▸ What is being asked: The expected output is each line below containing "computer", copied in full.

▸ Raw data:
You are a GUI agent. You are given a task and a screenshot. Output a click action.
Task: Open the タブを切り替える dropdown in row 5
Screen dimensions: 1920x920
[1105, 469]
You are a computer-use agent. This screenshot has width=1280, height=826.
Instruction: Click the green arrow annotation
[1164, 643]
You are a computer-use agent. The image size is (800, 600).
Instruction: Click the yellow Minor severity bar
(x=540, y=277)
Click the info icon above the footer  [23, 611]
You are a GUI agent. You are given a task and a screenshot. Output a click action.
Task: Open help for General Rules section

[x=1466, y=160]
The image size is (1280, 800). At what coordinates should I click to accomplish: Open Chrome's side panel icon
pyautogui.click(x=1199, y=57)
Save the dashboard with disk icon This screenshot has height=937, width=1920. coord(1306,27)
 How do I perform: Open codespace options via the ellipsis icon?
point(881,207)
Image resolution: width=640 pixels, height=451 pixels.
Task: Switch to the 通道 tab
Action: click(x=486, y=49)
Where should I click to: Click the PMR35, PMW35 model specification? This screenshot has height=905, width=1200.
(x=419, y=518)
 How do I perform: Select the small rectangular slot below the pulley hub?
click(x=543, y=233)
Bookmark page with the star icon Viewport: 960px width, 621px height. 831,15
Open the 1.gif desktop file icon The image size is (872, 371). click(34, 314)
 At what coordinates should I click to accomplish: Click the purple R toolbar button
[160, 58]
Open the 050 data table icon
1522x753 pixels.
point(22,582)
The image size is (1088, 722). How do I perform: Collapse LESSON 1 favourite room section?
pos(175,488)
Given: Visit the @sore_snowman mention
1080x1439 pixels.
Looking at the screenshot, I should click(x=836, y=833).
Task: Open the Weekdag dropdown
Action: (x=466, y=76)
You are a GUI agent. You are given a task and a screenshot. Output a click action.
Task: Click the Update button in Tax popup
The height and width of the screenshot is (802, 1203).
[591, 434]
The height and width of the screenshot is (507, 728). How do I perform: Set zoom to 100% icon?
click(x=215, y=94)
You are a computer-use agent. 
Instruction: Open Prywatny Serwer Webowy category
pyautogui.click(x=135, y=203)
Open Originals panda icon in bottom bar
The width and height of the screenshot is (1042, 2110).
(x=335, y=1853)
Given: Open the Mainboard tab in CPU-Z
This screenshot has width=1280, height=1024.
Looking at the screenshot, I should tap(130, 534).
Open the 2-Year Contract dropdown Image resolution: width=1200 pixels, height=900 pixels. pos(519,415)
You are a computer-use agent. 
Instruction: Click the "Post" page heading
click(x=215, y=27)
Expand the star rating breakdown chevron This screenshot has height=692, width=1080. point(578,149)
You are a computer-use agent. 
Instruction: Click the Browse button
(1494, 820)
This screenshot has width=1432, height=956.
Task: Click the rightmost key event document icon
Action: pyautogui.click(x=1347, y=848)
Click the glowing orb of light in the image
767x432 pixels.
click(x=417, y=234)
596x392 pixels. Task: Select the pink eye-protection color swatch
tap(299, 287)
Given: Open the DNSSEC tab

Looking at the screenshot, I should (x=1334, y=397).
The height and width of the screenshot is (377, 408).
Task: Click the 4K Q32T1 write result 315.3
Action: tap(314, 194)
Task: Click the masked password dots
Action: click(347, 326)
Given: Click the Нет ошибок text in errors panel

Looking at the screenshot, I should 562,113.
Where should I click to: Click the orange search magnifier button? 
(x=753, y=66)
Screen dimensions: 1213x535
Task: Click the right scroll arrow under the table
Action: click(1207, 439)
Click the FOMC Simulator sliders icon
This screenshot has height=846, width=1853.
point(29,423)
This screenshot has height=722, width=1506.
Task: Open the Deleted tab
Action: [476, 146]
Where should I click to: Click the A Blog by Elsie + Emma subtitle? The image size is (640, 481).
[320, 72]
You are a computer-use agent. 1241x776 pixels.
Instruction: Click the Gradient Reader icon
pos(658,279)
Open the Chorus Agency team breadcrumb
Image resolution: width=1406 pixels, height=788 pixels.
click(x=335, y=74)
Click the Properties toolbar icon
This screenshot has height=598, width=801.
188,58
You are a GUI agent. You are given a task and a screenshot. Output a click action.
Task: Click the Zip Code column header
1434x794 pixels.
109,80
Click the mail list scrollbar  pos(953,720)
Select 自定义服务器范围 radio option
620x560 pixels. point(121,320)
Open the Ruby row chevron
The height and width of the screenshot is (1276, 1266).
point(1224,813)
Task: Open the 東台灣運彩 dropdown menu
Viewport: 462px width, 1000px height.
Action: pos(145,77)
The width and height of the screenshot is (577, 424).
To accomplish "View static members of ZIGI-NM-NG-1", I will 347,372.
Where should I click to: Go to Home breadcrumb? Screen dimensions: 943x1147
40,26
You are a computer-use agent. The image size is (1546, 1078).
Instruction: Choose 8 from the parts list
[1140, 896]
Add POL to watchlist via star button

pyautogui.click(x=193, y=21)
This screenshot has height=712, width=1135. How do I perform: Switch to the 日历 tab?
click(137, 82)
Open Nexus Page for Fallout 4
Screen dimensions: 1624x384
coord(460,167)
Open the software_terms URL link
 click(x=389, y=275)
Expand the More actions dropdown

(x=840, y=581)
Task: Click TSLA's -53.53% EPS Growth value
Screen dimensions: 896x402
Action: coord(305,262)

▸ Task output:
You are a computer-use agent. This screenshot has width=1280, height=826.
You are a computer-use agent. The image size is (800, 600).
You are a computer-use agent. 
You are a computer-use agent. 
You are a computer-use agent. 
You are a computer-use agent. 1241x776 pixels.
You are a computer-use agent. The image size is (1546, 1078).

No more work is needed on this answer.